Qu’est-ce qu’on peut faire avec 220 milliards de dollars américains ? Beaucoup de choses, notamment organiser un évènement sportif éphémère dans l’endroit le plus improbable de la planète, le Qatar.

La Coupe du monde de football qui s’amorce à Doha, la capitale du petit royaume qatari, est déjà étiquetée comme la plus coûteuse jamais organisée. On espère qu’elle ne servira pas d’exemple au Canada, au Mexique et aux États-Unis qui se mettent à trois pour organiser la prochaine, en 2026.

Le budget officiel de l’évènement 2022, estimé à 11 milliards US (14,7 milliards CAN), a surtout servi à construire sept stades et à en rénover un huitième pour accueillir les amateurs de soccer.

Huit stades qui peuvent accueillir de 40 000 à 80 000 spectateurs dans un pays de 2,6 millions d’habitants, c’est déjà beaucoup. Il faut ajouter que ces stades sont climatisés et que l’évènement sera carboneutre, selon ses organisateurs.

Depuis qu’il a remporté l’organisation de la Coupe du monde il y a dix ans, le pays a profité de l’évènement pour investir massivement dans toutes sortes d’infrastructures : aéroport, hôtels, routes et réseau de métro comptant trois lignes et 40 stations.

La facture totale dépasse les 200 milliards, ce qui est énorme pour n’importe quel pays, mais pas pour le Qatar, où le produit intérieur brut par habitant est un des plus élevés au monde.

Le pays est encore plus riche aujourd’hui qu’il y a dix ans en raison de l’augmentation de la demande et des prix du pétrole et surtout du gaz naturel. Le pays détient les deuxièmes réserves de gaz naturel en importance au monde et il est courtisé actuellement par tous les pays d’Europe depuis qu’ils sont privés du gaz russe.

De son point de vue, ça vaut certainement le coup de se servir de la Coupe du monde pour apparaître sous son meilleur jour sur l’écran radar des investisseurs et des touristes étrangers.

Sous les projecteurs

Le Qatar a déjà réussi à faire parler de lui dans le monde entier, mais pas nécessairement pour les raisons qu’il souhaite. L’attention internationale a surtout porté sur le sort de la main-d’œuvre employée pour réaliser les travaux d’Hercule entrepris depuis dix ans.

Des rapports catastrophiques sur le traitement des milliers de travailleurs étrangers, émanant tant des Nations unies que d’Amnistie internationale, ont fait état de milliers de morts et de conditions de travail qui s’apparentent à de l’esclavage.

La pression a forcé le pays à remettre en question la kafala, le système qui régit l’organisation du travail dans les monarchies pétrolières depuis les années 1950 et qui permet l’exploitation d’une main-d’œuvre bon marché et privée des droits les plus élémentaires.

En vertu de ce système, c’est l’employeur qui embauche les travailleurs étrangers, les fait venir au pays, les loge et les nourrit.
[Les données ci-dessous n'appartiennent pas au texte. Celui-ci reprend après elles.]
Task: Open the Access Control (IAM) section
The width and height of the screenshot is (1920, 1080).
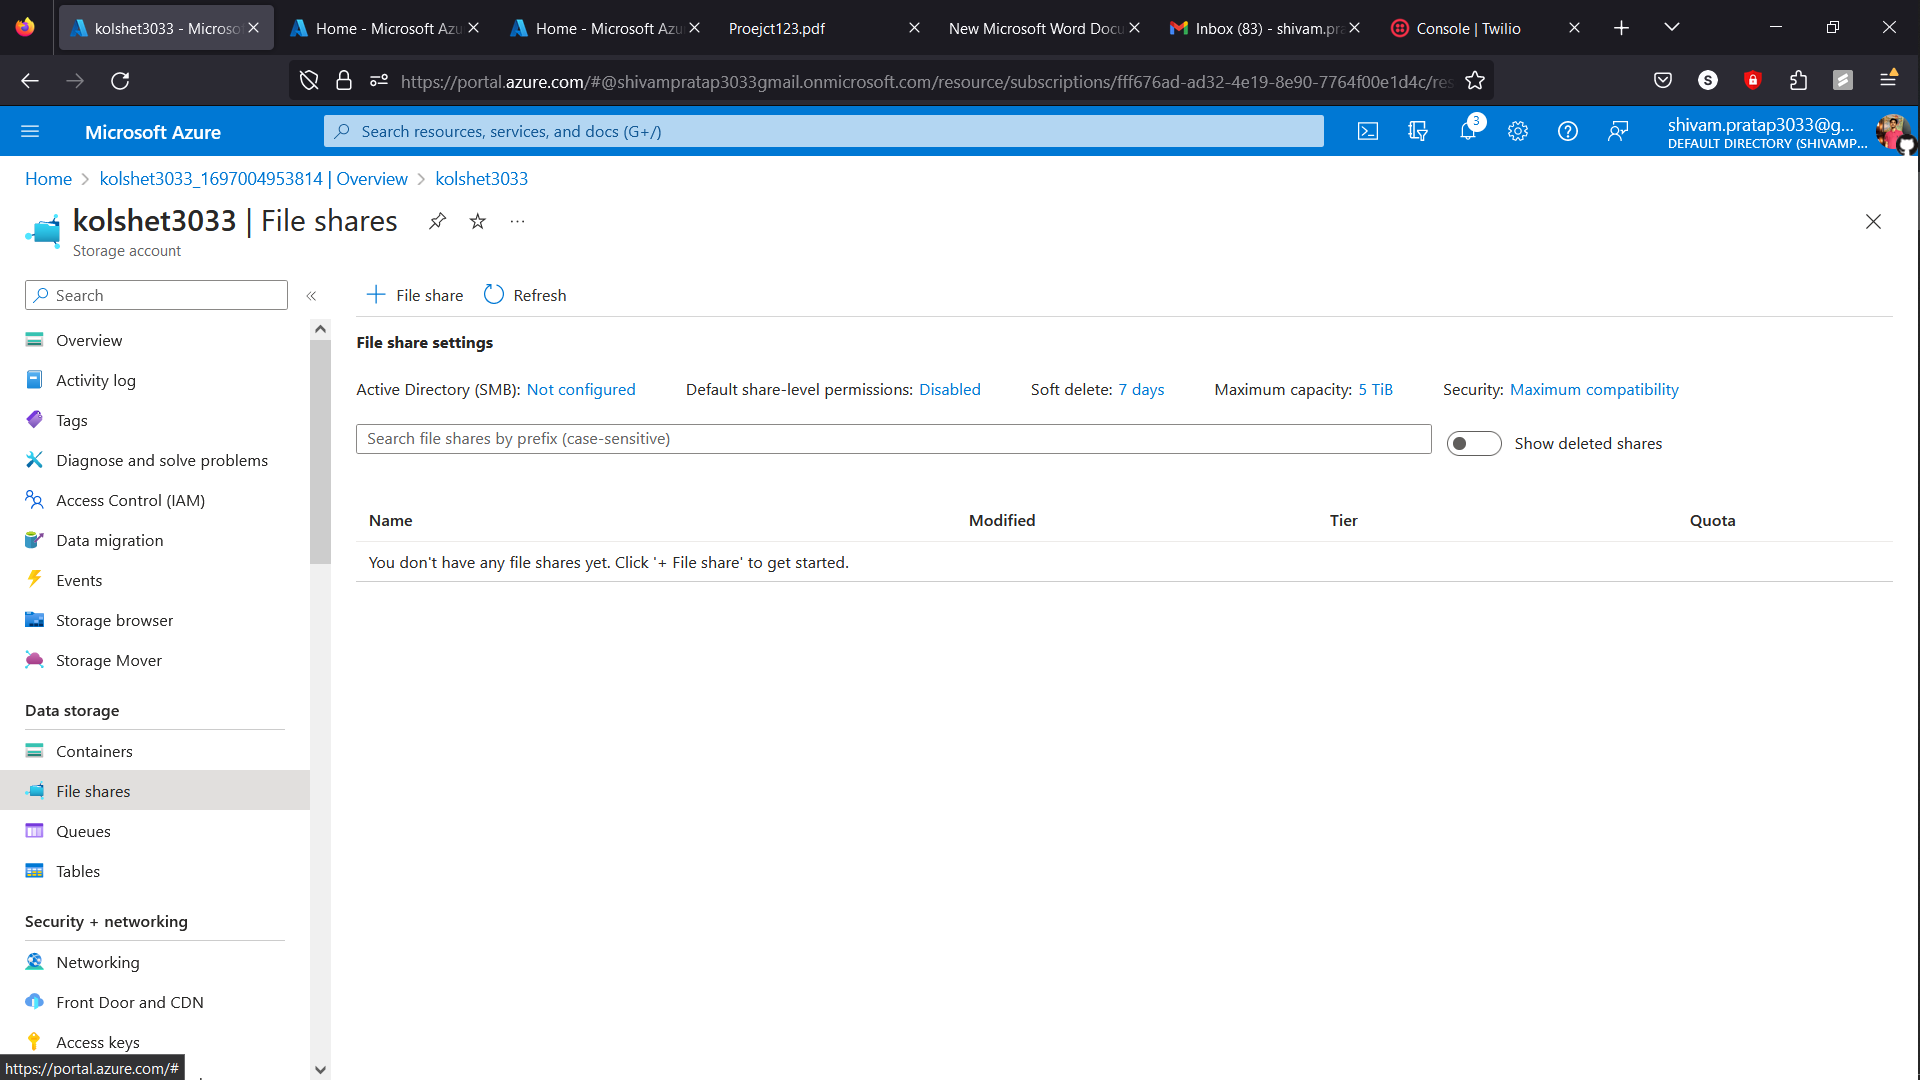Action: tap(130, 500)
En plus de travailler sous des chaleurs accablantes pour des salaires très bas, ces employés sont complètement à la merci de leur patron et n’ont le droit ni de changer d’employeur ni de quitter le pays.

Le Qatar a été forcé d’assouplir l’application de la kafala et de faire d’autres concessions majeures. Il a dû s’engager à respecter les droits des gais qu’il accueillera sur son territoire, même si l’homosexualité est un crime au Qatar. Mais il semble qu’il y a des compromis plus difficiles à faire que d’autres.

Après avoir accepté la vente de bière pendant l’évènement, les organisateurs ont fait volte-face et ont interdit la vente d’alcool à l’intérieur et à l’extérieur des stades, deux jours avant le début de la compétition. Il y a des amateurs de soccer qui vont sécher et maugréer, mais c’est surtout Budweiser, commanditaire principal de la Coupe du monde, qui va s’en souvenir longtemps…

L’autre compromis que le pays s’est refusé à faire concerne les femmes. Les droits des femmes sont toujours restreints et celles qui visiteront le Qatar, où il fait une chaleur à crever, ne pourront pas porter de robes courtes ou de bermudas. Les bijoux sont fortement déconseillés, mais le port du voile est bien vu, selon le guide publié par l’organisation de la compétition.

L’évènement dure trois semaines et 1,3 million de visiteurs sont attendus. Le Qatar voit plus loin et assure que la Coupe du monde entraînera des retombées à long terme qui vaudront amplement son coût prohibitif.

Il est difficile d’imaginer qu’un pays qui bafoue les droits de la moitié de l’humanité recevra un jour la reconnaissance internationale, l’investissement étranger et les touristes qu’il attend.